◆ **YOUR TASK**
Continue the piece below on Team Novo Nordisk riders growing up with diabetes, starting after its last sentence.

◆ **SELECTED PASSAGE**
Did Growing Up With Diabetes Make You Feel Different?
20 October 2017
We asked the Team Novo Nordisk riders who were diagnosed with diabetes as a kid if growing up with the condition made them feel different. Their answers were as unique as the riders themselves.
Did growing up with diabetes make you feel different?
Martijn Verschoor: Not really. No, when I was diagnosed I was just in high school, so the first year I don’t want to be different. And the first few years I have diabetes I was used to taking a Coke when I want to take a Coke. If I want to eat, I would. So those first years I just did what I always did. So my diabetes was like a roller coaster.
Quentin Valognes: I was 6 when I was diagnosed- I remember everything. But I did not understand this feeling, you know? Everybody: my teacher, my parents, my family, my doctor told me, “Now your life changed, you have to understand that.” But I was 6, I like, “ok, ok… What is this?” So I come back in my class, I come back to my normal life and everything was the same. I did not understand what was the problem. I just follow what the doctor told me. It was ok.
Charles Planet: In school, everybody was like, feeling sorry for me and I don’t like it. I was two weeks in the hospital, and all my…in my class, all of them, they come to me in the hospital. Even my teacher. At this point, it was good to have some support. But after a few years, I started getting more serious and all my friends, all my family, they all know I have diabetes. So they always try to help me and ask some questions.

◆ **DATA EXTRACTS**
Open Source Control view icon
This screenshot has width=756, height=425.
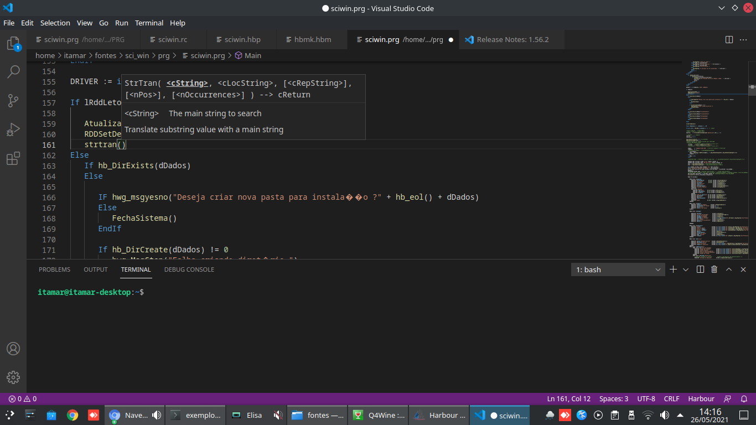[x=13, y=101]
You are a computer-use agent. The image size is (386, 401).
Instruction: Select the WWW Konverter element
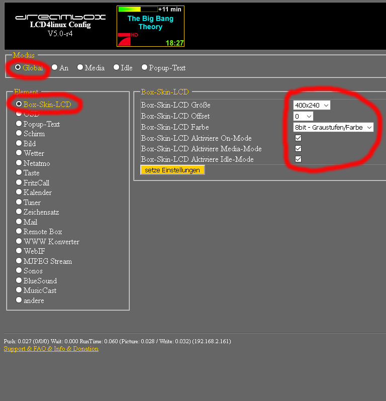(x=19, y=242)
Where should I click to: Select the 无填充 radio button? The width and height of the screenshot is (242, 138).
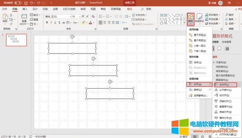point(214,62)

◆ **REPLY**
Martijn Verschoor: But just when I got older and I have good people around me and I get more confidence, it’s easy to share the story. For now, I don’t like when people feel sorry for me because for me, it’s not…I don’t feel I have any problem. It’s a part of my life.
Charles Planet: From the other riders in the race? No… We are like, just one guy to beat. You have to win and I’m part of the peloton. There is no difference.
If have advice to give, it’s never give up. Trust in yourself. If you work, if you really want to chase this dream, it will happen. And just be happy becuase there are many, many people who have it much, much worse than us.
Fabio Calabria: If I had any advice for a younger version of myself it would just be to…never give up. Just keep going, no matter what it is eventually you’ll break through to the other side and good things will happen.